Mean Field Weighted Citation Impact of Monash Outputs: 1.54
Number of Monash Research Outputs: 47
Coastal habitats play a vital role in mitigating the effects of sea level rise, through increasing sediment accretion rates and thus surface elevation. Monash's Coastal Research Group is based at the School of Earth, Atmosphere and Environment and seeks to understand how marine and coastal vegetated habitats function and how they are impacted by natural disturbance, anthropogenic impacts, and climate change. The group's research themes including coastal dynamics, ecology and biogeography using a combination of field studies, remote sensing, laboratory analyses, and numerical modelling. The insights gained from research provide important guidance for the effective management of these habitats into the future.

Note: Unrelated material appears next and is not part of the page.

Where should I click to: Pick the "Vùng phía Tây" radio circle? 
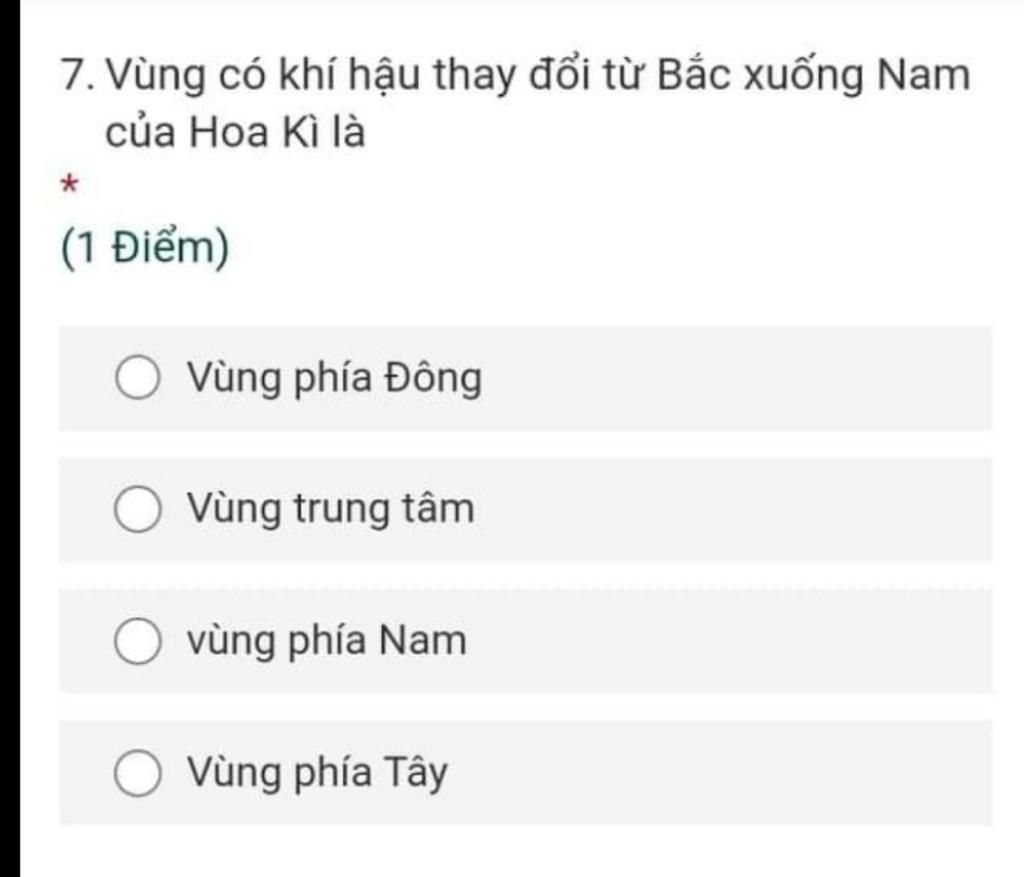pos(137,773)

Ecology and Conservation is one of key research areas within the Monash School of Biological Sciences. Working across freshwater, marine and terrestrial environments, from the tropics to the Antarctic, and in state-of-the-art laboratory settings, researchers are working to understand ecological processes, and the consequences of environmental change for species and the ecosystems they occupy. The work contributes to the fields of fundamental ecology and environmental science, while also promoting evidence-based conservation management and policy decisions to secure biodiversity and limit disruptions to human society.

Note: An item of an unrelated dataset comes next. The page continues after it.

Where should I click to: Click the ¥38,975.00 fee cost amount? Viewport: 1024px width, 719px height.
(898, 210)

Monash-led program, Securing Antarctica’s Environmental Future (SAEF), is an Antarctic research program, funded by the Australian Research Council as a Special Research Initiative. Established in 2021, its mission is to understand the changes taking place across the Antarctic region – to its climate and its biodiversity – and develop innovative ways to forecast, mitigate and manage these changes. SAEF also seeks to collaborate with policymakers to identify conservation priorities and help make the right decisions for Antarctica’s future. The initiative is funded for seven years, to ambitiously push to protect the future of Antarctica, and the planet.